Besides the conventional homodyne demodulation with two-detector quadrature-detection technique mentioned above, conventional heterodyne technique is also widely-used in the FSI and MWI with its strong anti-interference ability [12, 14], while the accuracy is limited by the periodic nonlinear error introduced by the frequency mixing and polarization mixing caused by the non-orthogonal polarized laser beams and the non-perfect polarizing optics, respectively [23, 24]. In this paper, to improve the interferometric phase measurement accuracy, a sinusoidal phase modulating interferometer (SPMI), which has simple optical configuration with no polarization optics, is constructed for phase demodulation in absolute long distance measurement. With high frequency sinusoidal phase modulation, a phase carrier is generated which up-converts the desired phase signal onto the sidebands of the carrier frequency, making the phase demodulation have less sensitivity to the optical and electronic noises [25–28]. And some improved algorithms about sinusoidal phase modulating technique with electro-optic modulator (EOM) have been studied in our previous works [29, 30]. To correct the distance fluctuation during frequency sweeping and hoping, an ADM interferometer consisting of a measurement interferometer and a monitor interferometer with identical optical paths is developed. The laser sources of the two interferometers belong to different spectral bands and they are combined and separated by dichroic mirrors. The swept frequency in FSI and the wavelengths for MWI are calibrated by an OFC which is referenced to atomic clocks, so the absolute distance measurement is directly traceable to the time standard.

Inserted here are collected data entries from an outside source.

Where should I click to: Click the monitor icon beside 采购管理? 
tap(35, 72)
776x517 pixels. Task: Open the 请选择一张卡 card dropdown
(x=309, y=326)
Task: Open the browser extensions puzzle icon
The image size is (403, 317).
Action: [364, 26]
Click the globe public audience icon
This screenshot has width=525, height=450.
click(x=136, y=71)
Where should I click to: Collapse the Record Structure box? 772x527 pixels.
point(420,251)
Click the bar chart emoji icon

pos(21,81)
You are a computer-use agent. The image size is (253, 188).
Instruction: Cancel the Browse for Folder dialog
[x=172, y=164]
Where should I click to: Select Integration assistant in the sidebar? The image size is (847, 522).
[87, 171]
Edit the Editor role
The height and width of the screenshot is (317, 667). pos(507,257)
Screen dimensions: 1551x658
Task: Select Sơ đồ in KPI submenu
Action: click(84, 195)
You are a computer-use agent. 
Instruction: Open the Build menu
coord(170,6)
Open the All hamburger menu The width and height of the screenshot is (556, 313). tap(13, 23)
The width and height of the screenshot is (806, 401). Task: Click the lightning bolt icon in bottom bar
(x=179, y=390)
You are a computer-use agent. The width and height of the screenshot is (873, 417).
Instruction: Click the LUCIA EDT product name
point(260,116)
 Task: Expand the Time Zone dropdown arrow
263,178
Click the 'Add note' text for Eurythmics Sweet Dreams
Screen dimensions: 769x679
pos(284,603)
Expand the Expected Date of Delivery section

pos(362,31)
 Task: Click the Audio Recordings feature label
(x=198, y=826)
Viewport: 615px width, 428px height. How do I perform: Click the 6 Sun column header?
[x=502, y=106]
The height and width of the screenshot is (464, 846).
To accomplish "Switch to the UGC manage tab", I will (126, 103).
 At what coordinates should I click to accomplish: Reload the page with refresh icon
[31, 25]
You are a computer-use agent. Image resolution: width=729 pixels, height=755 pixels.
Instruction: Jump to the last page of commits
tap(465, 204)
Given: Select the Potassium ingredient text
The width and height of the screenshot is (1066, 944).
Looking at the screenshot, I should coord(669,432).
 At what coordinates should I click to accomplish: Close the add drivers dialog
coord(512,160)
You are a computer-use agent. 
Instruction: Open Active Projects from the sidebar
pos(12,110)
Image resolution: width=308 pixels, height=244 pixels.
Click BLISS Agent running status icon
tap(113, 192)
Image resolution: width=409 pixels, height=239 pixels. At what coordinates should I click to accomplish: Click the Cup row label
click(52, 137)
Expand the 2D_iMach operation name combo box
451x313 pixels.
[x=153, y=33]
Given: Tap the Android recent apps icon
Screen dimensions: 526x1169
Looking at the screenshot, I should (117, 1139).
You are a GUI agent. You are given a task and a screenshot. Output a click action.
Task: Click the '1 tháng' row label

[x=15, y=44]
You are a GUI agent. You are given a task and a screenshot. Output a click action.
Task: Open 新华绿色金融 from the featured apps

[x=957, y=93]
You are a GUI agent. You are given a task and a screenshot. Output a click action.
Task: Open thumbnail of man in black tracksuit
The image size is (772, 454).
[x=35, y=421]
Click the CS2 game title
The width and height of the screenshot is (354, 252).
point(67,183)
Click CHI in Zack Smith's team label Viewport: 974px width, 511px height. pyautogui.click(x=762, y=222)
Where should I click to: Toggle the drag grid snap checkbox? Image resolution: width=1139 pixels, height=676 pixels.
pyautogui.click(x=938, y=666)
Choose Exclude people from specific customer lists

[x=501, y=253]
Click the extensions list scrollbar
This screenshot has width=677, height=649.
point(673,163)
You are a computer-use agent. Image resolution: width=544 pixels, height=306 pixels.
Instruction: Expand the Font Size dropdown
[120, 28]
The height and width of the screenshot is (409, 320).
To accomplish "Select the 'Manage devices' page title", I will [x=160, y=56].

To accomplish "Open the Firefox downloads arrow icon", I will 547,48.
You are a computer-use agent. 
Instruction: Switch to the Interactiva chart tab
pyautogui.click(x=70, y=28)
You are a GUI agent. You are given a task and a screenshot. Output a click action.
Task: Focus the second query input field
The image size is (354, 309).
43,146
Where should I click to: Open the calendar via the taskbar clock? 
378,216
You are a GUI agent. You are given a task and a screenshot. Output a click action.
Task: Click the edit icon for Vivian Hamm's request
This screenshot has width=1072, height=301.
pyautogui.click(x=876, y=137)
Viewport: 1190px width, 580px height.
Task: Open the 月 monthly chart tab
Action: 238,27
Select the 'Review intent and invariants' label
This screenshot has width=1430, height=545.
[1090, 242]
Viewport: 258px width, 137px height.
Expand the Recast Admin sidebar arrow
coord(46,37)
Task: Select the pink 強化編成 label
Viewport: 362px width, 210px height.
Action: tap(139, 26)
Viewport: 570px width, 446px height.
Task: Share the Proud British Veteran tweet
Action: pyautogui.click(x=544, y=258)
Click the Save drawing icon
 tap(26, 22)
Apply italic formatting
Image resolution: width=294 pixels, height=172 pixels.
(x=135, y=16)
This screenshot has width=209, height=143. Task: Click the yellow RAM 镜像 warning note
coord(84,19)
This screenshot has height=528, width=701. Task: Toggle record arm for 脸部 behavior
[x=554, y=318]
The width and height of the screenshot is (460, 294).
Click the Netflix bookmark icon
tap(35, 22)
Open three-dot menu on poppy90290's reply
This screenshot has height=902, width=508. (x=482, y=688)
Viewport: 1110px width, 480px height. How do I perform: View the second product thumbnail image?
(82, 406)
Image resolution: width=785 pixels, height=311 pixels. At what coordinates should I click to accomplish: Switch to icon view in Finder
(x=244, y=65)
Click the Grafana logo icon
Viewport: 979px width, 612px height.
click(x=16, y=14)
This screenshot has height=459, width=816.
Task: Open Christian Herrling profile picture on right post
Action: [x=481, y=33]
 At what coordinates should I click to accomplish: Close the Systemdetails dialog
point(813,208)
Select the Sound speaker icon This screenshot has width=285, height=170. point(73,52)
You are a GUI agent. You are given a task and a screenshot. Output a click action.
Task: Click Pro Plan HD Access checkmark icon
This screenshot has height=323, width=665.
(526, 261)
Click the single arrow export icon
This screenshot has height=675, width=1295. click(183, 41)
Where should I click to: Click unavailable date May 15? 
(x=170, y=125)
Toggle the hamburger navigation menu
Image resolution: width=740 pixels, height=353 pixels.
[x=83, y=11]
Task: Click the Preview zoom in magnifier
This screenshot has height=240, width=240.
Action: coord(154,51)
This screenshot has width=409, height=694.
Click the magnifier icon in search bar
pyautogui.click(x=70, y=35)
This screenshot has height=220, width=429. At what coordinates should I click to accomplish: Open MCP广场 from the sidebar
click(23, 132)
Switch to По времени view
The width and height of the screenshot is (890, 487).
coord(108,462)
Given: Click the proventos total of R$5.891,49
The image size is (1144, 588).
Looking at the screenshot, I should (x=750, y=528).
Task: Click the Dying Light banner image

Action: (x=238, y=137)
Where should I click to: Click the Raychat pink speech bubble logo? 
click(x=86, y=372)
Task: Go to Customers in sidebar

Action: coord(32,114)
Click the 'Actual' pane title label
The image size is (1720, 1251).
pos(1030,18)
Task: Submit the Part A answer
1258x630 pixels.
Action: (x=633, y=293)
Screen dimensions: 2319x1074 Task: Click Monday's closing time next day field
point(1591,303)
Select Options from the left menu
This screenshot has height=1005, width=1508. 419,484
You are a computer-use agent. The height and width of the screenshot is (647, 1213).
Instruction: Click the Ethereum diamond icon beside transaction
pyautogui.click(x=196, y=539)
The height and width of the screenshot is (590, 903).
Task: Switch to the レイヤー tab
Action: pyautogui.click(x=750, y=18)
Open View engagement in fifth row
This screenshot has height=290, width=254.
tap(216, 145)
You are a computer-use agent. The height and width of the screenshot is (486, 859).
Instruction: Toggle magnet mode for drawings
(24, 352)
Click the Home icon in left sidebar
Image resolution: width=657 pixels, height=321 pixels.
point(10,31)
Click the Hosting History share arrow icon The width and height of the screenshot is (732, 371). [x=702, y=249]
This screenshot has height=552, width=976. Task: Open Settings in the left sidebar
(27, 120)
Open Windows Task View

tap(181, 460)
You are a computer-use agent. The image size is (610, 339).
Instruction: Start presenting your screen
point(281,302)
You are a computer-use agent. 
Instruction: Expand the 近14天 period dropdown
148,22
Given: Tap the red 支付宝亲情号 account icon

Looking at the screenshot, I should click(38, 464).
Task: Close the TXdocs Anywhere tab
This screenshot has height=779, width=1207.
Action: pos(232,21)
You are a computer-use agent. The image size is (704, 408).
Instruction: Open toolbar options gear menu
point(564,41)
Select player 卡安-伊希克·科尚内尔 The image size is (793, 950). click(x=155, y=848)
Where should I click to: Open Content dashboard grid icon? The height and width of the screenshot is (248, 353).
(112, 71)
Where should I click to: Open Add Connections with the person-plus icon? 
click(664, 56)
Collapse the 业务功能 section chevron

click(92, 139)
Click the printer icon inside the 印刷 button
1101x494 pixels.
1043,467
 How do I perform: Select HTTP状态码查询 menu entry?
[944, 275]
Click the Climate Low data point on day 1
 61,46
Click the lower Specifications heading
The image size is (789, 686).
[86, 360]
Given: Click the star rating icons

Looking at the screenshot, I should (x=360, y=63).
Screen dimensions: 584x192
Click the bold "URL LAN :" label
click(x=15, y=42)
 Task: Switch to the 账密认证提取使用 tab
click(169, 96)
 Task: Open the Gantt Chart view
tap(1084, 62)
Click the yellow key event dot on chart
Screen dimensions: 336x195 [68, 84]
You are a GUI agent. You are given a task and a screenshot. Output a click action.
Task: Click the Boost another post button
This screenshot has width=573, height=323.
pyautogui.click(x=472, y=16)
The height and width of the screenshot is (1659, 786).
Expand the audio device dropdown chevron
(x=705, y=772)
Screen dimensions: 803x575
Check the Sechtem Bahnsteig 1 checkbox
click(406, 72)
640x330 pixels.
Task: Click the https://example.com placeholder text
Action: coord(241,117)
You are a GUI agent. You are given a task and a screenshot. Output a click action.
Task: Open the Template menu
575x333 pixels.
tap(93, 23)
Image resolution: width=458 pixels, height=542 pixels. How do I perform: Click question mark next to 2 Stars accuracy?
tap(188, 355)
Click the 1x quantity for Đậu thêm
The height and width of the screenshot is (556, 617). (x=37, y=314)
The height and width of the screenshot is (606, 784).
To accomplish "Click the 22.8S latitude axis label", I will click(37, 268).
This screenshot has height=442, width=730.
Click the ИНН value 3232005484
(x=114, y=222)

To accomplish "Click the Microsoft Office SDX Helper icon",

2. Sinusoidal phase modulating ADM interferometer

2.1 Optical configuration

As shown in Fig. 1, the sinusoidal phase modulating ADM interferometer is composed of two interferometers with identical optical paths. One is the measurement interferometer using a near-infrared ECDL calibrated by an OFC, and the other is a monitor interferometer using a He-Ne laser. The laser emitting from the ECDL is divided into to two parts by a fiber coupler. One part is used for wavelength monitoring, and the other part is combined with the He-Ne laser by a dichroic mirror (DM₁). The combined lasers are introduced to a sinusoidal phase modulating interferometer (SPMI) consisting of P, BS₁, EOM, R₁ and R₂, and the optical paths of the two interferometers are modulated simultaneously by an EOM. Then, the interference beams are separated by another dichroic mirror (DM₂). After filtering out the noise induced by the nonideal performance of the dichroic mirror with optical filters (F₁ and F₂), the interference beams of the measurement and monitor interferometers are detected by two photodetectors (PD₁ and PD₂), respectively, and the phases of the two interferometers are demodulated in real time (more on this in the next section). In order to evaluate the validity of the ADM interferometer, a commercial incremental-type laser interferometer consisting of M, BS₂, R₃ and R₄ is conducted for relative distance measurement (RDM). The measurement beam of the RDM interferometer is lower than that of the ADM interferometer. Both of the probe retro-reflectors for ADM (R₂) and RDM (R₄) are mounted on a long translation stage with length of ~8 m and the environmental parameters including temperature (T), pressure (P), humidity (H) and concentrations of CO₂ (x) are monitored by sensors distributed along the optical path.

Fig. 1 Schematic of the sinusoidal phase modulating ADM interferometer. OFC: optical frequency comb, ECDL: external cavity diode laser, WM: wavelength meter, BS: beam splitter, C: collimator, DM: dichroic mirror, P: polarizer, M: mirror, R: retro-reflector, EOM: electro-optical modulator, PD: photodetector, F: filter.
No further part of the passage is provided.